What Kind Of Web Page Are You?

Rich Skrenta points out the web pages have begun to be standardized.


Back in 1995, when the web was new, visitors to a new site would lean
forward, squint at the page, and try to figure out how it worked.


That metaphor didn’t last. People don’t lean forward and squint at web
pages to figure out how they work anymore. They instantly recognize —
within 100 milliseconds — which
class of site
a page belong to — search result, retail browse, blog, newspaper, spam
site, message board, etc. And if they don’t recognize what kind of page
they’re on, they generally give up and hit the back button.

That’s an interesting observation and I think its true. I certainly do that. And I urge my companies to adopt standard web page metaphors to make their services easier to use.

Maybe the web has become like every other media before it. It’s developing its own categories of services. In television, a show is a sitcom, a drama, a news show, etc, etc. It doesn’t take very long to figure out what kind of TV show you are watching.
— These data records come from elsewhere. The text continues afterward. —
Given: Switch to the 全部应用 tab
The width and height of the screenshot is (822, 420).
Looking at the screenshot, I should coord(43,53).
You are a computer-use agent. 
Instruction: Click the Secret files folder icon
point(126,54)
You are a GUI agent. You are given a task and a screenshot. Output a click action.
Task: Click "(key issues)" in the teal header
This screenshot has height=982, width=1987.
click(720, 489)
Is this good or bad? Has most of the innovation on the web already happened? Are we now in mainstream mode, sucking as much cash out of a mature model as we can?
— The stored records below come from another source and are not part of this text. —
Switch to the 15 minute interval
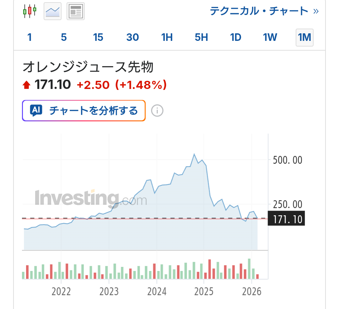 point(98,37)

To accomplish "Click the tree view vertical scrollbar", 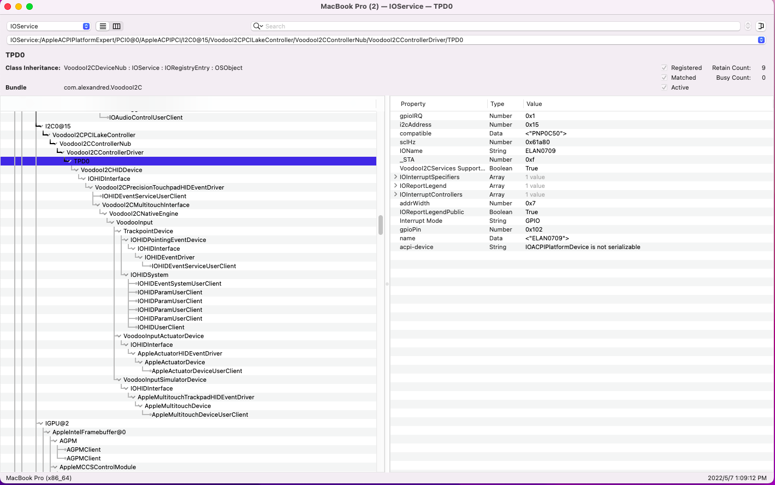I will (380, 224).
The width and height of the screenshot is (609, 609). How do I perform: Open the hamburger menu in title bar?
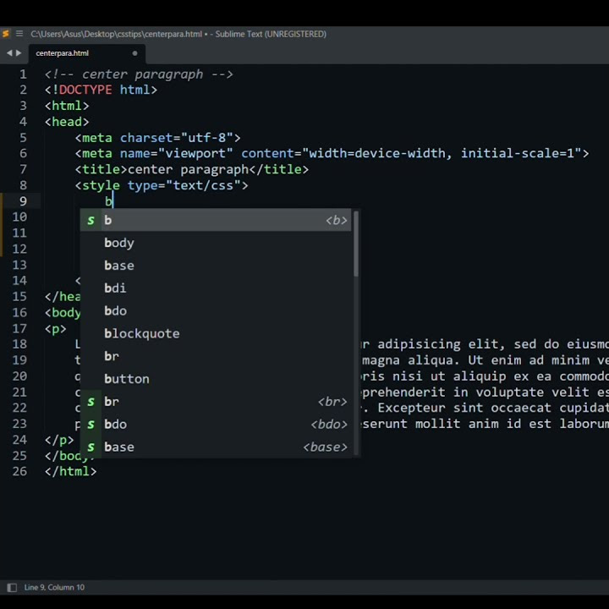tap(19, 34)
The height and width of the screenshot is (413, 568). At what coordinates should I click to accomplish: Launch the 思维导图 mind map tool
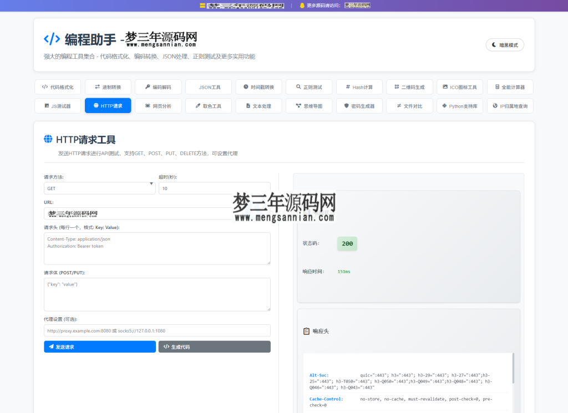pos(308,105)
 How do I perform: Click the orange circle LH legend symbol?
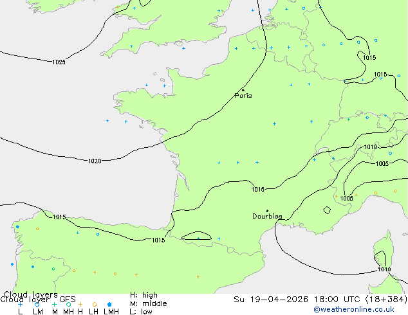tap(95, 304)
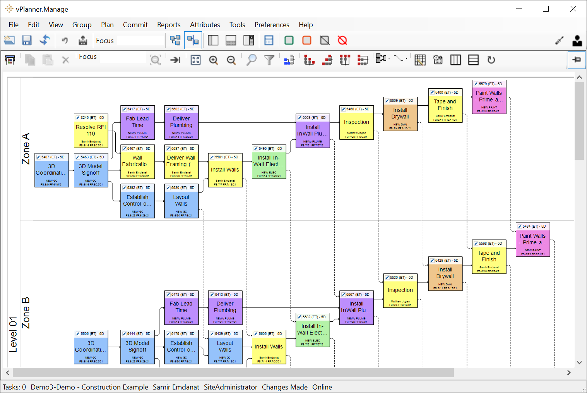The width and height of the screenshot is (587, 393).
Task: Select the pink Paint Walls card 5579
Action: click(x=489, y=97)
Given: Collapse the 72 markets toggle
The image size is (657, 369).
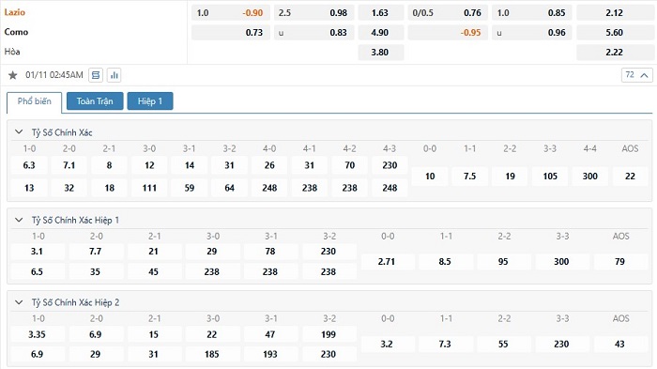Looking at the screenshot, I should click(x=637, y=75).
I am not entirely sure. There have been a number of new web page metaphors successfully introduced in the past five years. The wiki style, the blog style, the web video page, the photo page model, etc. I think we aren’t done with innovating, but it’s interesting to think that the web has become so standardized in such a short time. Just a bit over ten years and it’s certainly not the chaotic adventureland it once was.